Which is then followed up by a few minutes of fighting that culminates in the father nearly dying of heart failure, muttering "You're killing me, you ungrateful son of a bitch!" which elicits a smirk from Billy, who will wave bye-bye and go out on the town with Hamster. As one may guess, there isn't a whole lot to like about either Billy or his father. They're both assholes. Even when the father isn't scolding Billy, he still talks to him in an angry, condescending manner. Billy responds by goading his father into having another heart attack, which is the source of much hilarity around their household. The mother probably died just to get some peace and quiet.
The father soon reveals to Billy that he has been yelling at him so much because they come from a family of constables, and even as they speak, a blood enemy of the family is coming to seek revenge. It doesn't matter if he kills the father or Billy, so long as he kills someone. Billy sees this as little more than his father using his own son as protection against a bad guy, and the father pretty much responds with, "Yeah, so what? And you're a no-good little bastard, too." Then I think they fight, the dad has a heart attack, and Billy goes out gambling with Hamster.

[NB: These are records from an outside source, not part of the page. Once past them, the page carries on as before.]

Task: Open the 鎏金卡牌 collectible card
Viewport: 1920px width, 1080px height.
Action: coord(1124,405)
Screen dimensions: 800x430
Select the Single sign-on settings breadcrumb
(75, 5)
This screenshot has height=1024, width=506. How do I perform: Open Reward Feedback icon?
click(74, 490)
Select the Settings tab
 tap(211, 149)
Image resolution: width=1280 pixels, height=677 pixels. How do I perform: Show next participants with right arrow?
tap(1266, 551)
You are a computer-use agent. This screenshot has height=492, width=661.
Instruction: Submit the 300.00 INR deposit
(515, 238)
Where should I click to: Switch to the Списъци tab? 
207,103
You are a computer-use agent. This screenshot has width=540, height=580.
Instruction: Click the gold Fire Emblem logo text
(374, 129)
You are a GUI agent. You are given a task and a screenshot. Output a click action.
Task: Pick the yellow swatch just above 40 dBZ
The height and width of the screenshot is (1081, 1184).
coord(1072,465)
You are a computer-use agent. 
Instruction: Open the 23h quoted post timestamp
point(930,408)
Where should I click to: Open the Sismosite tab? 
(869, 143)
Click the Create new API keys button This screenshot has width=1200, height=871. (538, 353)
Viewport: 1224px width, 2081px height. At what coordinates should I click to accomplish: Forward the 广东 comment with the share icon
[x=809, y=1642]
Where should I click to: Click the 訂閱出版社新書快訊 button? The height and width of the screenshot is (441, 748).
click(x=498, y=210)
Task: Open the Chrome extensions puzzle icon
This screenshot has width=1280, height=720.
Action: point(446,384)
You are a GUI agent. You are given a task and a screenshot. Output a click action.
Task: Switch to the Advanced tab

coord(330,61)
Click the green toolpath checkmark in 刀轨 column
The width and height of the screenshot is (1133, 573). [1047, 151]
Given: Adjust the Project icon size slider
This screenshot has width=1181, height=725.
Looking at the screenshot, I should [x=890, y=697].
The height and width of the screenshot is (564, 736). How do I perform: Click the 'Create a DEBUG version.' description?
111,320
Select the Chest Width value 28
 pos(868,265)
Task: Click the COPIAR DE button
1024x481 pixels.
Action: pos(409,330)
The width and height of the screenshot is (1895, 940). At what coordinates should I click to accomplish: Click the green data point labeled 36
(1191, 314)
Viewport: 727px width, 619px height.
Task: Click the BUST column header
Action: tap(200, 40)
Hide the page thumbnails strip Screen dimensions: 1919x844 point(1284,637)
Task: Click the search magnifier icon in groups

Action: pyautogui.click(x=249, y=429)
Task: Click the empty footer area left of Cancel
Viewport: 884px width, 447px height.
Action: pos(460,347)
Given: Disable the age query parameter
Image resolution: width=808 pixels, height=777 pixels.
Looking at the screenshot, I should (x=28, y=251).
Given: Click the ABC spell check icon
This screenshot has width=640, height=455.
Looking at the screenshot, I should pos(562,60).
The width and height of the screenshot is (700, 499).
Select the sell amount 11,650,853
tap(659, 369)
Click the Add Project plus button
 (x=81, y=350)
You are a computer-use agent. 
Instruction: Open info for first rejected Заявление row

Meanwhile, Muttonchops is busy haunting the priest, and in his spare time, feeling up sexy ladies. Hey, if you were invisible, don't pretend like you wouldn't at least be tempted to cop a cheap feel off the local harlot. The priest eventually agrees, as the nightmarish haunting takes the form of things like the ghost pulling the priest's seat out from under him, constantly moving his wine out of reach, and other dastardly spooktacular shenanigans. Down at the local morgue, they find the freshly dead body of a powerful kungfu fighter who is obviously evil on account of his long hair and black cape. When the gang leader tries to inhabit the corpse of the super-baddie, they discover that the guy is, in fact, not quite dead. I guess he just likes sleeping in a coffin down at the local morgue. Awakened from his slumber, the villain makes a beeline toward Billy's home to extract a little revenge.
The two fight for hours, and Hamster whiles away the time by constantly dumping buckets of water on Billy for no real reason other than it makes Billy's muscle glisten a bit more. It's all the reason you need, I guess. I know if I had muscles in place of the puny sticks occupying the position of arms on my body, I'd always have a guy named Hamster around to dump water on me. I'd also probably do that thing where when someone asks you the time, you check your watch and flex your bicep at the same time. Then I'd go down to the beach and kick sand in my former self's face.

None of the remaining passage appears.